Over the last couple weeks, she has shared some of her life stories, and the stories have sharpened my understanding of her. She was top 5-10% of her state in India, meaning she got free tuition. Before then, she worked as a lab assistant in the states, learning English in the process. Her husband was also in the states pursuing education but due to their limited opportunities they were often in different states. She ended up in Alabama by UAB and she told a story of how sent 170+ emails to different labs asking for an assistantship or any kind of opportunity. Of those emails, two replied and neither with good news. One of them, however, told her that her English was terrible and that her writing was chalk full of errors. The author proceeded to rewrite her letter for her and gave her a version to send out to employers.

After medical school, she applied to 180 residencies. She received 19 interviews and went to 14. The place in New York that she ended up at was, for all health care purposes, horrendous. The residents she met all had their stories about how they ended up in a dump of a residency. Many of them were tragic and undeserved for their caliber of clinician and quality of person. There was the former ER doc who was blackballed after standing by his principles to defend a clinical decision that rankled his superiors. There was another who left years as a critical care nurse to pursue his dream. Another was from the Caribbean and fully trained EKG tech who was happy just to train in the states. Every person had their story, and despite the crap she dealt with, Dipa wouldn't have traded that one year for the world.

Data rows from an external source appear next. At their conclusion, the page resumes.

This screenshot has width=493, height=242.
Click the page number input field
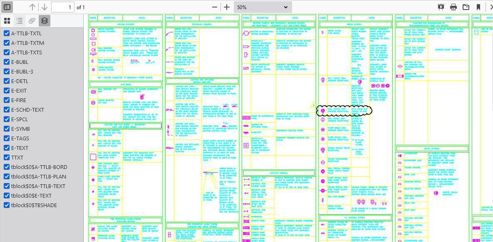click(62, 7)
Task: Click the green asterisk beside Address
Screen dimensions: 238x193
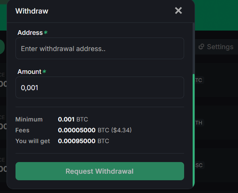Action: pyautogui.click(x=46, y=33)

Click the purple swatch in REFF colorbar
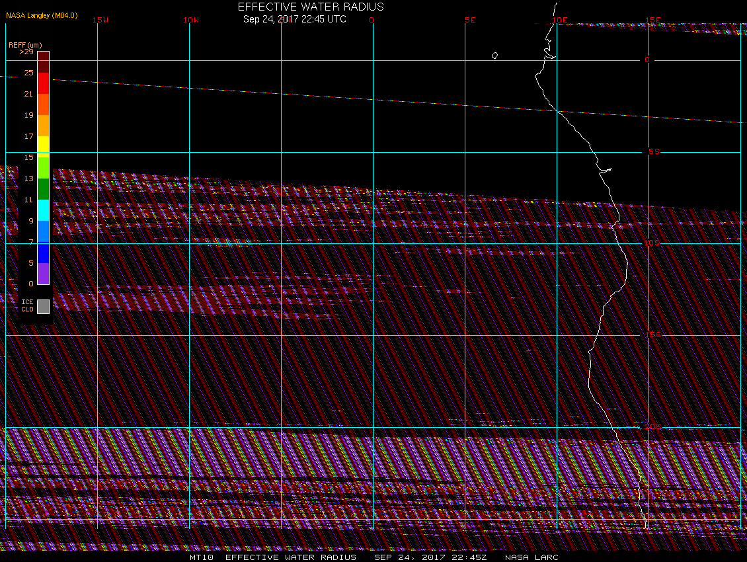[44, 274]
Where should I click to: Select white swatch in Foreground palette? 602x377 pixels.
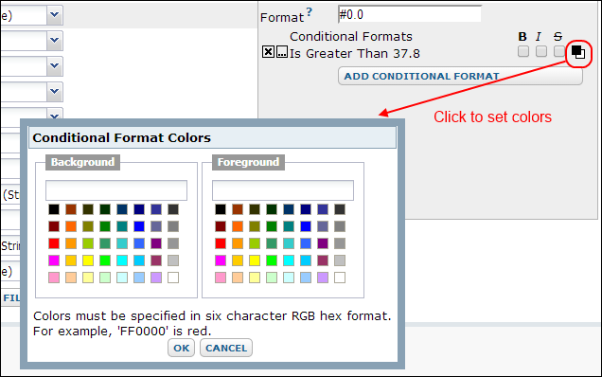tap(340, 278)
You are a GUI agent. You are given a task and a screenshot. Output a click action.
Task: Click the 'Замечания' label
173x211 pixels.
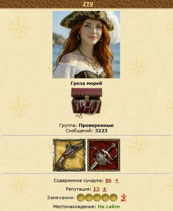tap(61, 198)
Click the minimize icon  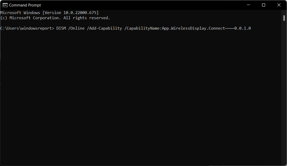pyautogui.click(x=248, y=5)
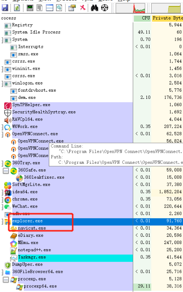The height and width of the screenshot is (292, 183).
Task: Click the green Refresh Now toolbar icon
Action: (17, 8)
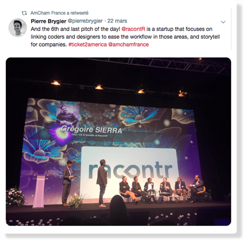Screen dimensions: 244x240
Task: Click the seated panel group in photo
Action: (x=161, y=189)
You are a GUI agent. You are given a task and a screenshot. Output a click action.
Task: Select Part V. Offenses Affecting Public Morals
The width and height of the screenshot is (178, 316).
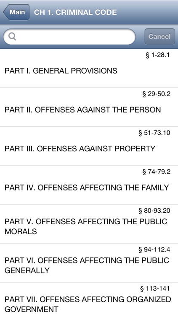pyautogui.click(x=89, y=224)
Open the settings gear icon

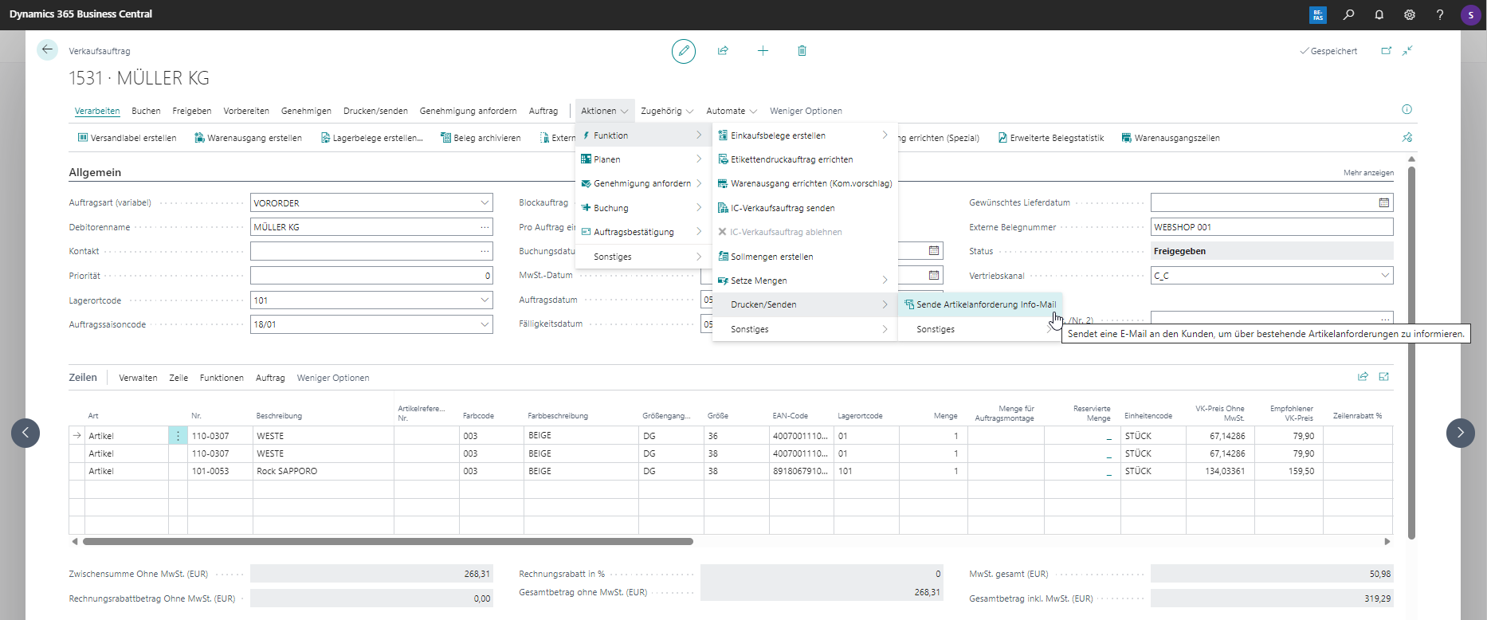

Eventually she transferred to Peoria to join her husband. It was during the weekends on call where I would hear her stories and listen to her rants on how internal medicine was 80% social problems and 20% clinical. She would talk about ungrateful, entitled patients, lowlifes that used and manipulated the system at no disregard to cost or others. She was tired of dealing with these people and with many of them she would not hide her disgust. On one hand this seemed appalling for a doctor to act this way, but in many other ways, it was refreshing because it showed a certain degree of conviction. She was letting these patients know that she knew what they were doing and while she would still help them, she wouldn't bend to their demands.

In the end, she wants to do GI. If not that, then a hospitalist. Wherever she ends up, this I know. I will be grateful to have cross paths with her, and in many ways, I hope that I can learn to pursue my interests with as much tenacity as she has in her own life. Stories like her's make me immeasurably grateful for the opportunities I have been given; her story gives me hope that despite my deficiencies, I have been fortunate to have people such as her who have helped me to get this far.